In Julius EdapalEkai v Republic [2018] eKLR, HIGH COURT CRIMINAL APPEAL NO. 31 OF 2017, Riechi J., stated as follows;

“A literal reading of Section 91 of the penal code shows that the prosecution will only prove an offence of forceful detainer against an accused person if it demonstrates that:-

(a) A person has actual possession of land

(b) The person has no right over the land

(c) The act of possession is against the interests of the legal owner or the person legally entitled to the land; and

(d) The act of possession of the land is, therefore, likely to cause a breach of the peace or a reasonable apprehension of the breach of the peace.”

14. The prosecution has the task of proving its case against an accused person beyond reasonable doubt and it is a burden the prosecution must discharge in relation to each and every ingredient of the particular offence charged (see John Mutua Munyoki vs. Republic [2017] eKLR).

15. The fact that the 1st appellant was in possession of the suit land is not in dispute. Both PW 2 and PW 3 told court testified that they saw the 1st appellant building on the suit land. It is the prosecution’s case that the 2nd appellant had given the 1st appellant the suit land and the 1st appellant took possession of the land.

16. Secondly, consideration of ownership of the suit land is essential as the prosecution was required to establish that the appellants’ possession was against the interests of the legal owner.

PW 4 testified that the title pertaining to the suit property was in the name of the deceased. Pw1 testified that the suit land belonged to the deceased who left her the land but did not tender evidence of a confirmed grant showing that the land had devolved to her. In Richard KiptalamBiengo v Republic [2015] eKLR the court held that;

“…where the ownership of the land in an offence of forceful detainer is in controversy or to put it more appropriately, if the legal ownership or entitlement of the land cannot be established beyond reasonable doubt at the accused person’s trial, then a conviction cannot be sustained.”

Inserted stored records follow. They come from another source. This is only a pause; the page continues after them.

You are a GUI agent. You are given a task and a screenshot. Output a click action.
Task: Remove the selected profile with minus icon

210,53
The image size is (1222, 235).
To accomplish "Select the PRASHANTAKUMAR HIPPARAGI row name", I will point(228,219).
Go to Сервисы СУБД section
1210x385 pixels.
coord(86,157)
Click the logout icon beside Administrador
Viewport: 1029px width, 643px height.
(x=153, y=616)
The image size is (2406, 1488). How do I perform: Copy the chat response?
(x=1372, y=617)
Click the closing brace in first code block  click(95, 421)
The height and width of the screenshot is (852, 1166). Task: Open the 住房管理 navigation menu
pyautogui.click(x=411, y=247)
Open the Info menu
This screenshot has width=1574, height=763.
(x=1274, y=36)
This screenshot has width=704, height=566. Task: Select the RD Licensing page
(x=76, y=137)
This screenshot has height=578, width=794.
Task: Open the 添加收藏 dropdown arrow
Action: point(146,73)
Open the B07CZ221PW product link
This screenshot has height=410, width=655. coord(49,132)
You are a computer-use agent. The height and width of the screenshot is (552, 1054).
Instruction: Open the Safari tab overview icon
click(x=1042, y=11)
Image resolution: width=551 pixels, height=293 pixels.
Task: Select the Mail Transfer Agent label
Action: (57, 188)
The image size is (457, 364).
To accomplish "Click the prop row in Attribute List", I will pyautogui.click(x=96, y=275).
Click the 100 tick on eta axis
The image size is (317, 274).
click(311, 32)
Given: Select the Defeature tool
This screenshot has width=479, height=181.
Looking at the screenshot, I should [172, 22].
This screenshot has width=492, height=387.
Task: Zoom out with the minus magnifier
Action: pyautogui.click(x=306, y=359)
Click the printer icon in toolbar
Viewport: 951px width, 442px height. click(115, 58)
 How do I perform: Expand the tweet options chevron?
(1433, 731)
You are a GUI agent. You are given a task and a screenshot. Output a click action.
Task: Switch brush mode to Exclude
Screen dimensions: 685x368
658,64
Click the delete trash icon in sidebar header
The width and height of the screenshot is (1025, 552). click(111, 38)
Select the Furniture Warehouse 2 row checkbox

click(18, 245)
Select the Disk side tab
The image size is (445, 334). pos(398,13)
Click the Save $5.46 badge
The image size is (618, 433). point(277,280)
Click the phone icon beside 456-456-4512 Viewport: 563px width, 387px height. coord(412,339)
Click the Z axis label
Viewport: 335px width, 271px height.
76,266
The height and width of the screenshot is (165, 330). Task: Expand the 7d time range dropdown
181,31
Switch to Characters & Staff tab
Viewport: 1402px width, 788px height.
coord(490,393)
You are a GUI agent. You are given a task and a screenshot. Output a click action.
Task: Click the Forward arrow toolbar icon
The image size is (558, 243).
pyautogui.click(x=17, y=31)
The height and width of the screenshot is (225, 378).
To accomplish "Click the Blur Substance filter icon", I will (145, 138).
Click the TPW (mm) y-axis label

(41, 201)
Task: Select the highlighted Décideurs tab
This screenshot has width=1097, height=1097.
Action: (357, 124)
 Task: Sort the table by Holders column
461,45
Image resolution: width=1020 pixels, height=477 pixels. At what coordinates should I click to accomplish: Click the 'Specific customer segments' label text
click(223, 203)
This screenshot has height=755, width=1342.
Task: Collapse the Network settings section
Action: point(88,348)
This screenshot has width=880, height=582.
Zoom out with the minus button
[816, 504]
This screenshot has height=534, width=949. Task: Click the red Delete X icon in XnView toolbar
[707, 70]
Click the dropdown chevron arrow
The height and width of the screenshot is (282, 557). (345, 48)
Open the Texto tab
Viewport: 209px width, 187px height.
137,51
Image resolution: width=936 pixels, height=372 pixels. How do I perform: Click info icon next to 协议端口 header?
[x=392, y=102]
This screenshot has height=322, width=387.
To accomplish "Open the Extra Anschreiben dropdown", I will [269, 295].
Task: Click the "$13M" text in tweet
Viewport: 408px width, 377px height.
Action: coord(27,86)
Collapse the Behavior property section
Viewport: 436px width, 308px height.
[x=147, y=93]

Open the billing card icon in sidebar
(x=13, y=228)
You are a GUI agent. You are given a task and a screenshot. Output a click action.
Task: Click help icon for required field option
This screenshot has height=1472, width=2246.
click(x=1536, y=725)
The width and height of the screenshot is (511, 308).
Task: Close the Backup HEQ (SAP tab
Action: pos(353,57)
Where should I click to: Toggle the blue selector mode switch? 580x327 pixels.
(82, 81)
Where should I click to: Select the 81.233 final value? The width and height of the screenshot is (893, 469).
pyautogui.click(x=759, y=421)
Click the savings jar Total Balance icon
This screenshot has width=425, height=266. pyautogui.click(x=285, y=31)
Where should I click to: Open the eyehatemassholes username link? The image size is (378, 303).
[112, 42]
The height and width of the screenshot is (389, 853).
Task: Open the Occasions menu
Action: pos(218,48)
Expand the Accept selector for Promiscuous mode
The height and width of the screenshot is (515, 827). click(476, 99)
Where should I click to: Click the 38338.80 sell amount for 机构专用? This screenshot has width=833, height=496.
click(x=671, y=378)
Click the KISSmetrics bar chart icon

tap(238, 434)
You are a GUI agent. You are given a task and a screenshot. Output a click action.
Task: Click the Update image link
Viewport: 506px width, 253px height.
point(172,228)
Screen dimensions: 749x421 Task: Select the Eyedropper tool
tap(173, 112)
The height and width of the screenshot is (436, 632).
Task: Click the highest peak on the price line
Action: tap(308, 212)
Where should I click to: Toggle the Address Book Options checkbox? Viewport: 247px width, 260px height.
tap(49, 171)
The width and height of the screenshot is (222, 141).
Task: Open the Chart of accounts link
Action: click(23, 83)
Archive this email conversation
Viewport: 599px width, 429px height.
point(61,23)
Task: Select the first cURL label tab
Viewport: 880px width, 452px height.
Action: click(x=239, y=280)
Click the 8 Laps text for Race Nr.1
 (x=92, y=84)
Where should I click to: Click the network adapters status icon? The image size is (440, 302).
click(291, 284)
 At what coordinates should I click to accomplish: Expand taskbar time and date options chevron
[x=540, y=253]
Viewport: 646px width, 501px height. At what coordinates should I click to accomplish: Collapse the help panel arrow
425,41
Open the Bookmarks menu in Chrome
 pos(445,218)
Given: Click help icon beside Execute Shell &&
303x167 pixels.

17.  In this case it is clear that the land does not belong to PW 1 as she is yet to commence succession proceedings relating to the estate of the deceased. PW 1’s locus standito make a complaint against the appellants and prosecute a case against them is also questionable for reasons that she has not obtained grant of letters of administration in respect of the deceased’s estate. I am therefore constrained to agree with the appellant’s argument that the prosecution failed to prove that Pw1was the proprietor of the suit land. In Richard Kiptalam Biengo v Republic case (supra) the court stated that:

“Without proof of legal ownership or entitlement of land parcel Mitubiri Wempa Block 1/6496, other issues such as whether the appellant was in possession of the land or whether such possession was likely to cause a breach of peace or a reasonable apprehension of the breach of the peace are of no consequence as far as the determination of this appeal is concerned.”

18. The prosecution having failed to prove that the suit land was owned by PW 1, I find that the offence of forcible detainer was not proved.

19. In conclusions, I allow the appeal, quash the conviction and sentence. The appellants are set free unless otherwise lawfully held under a separate warrant.

DATED, SIGNED and DELIVERED at KISII this 8TH day of JULY 2020.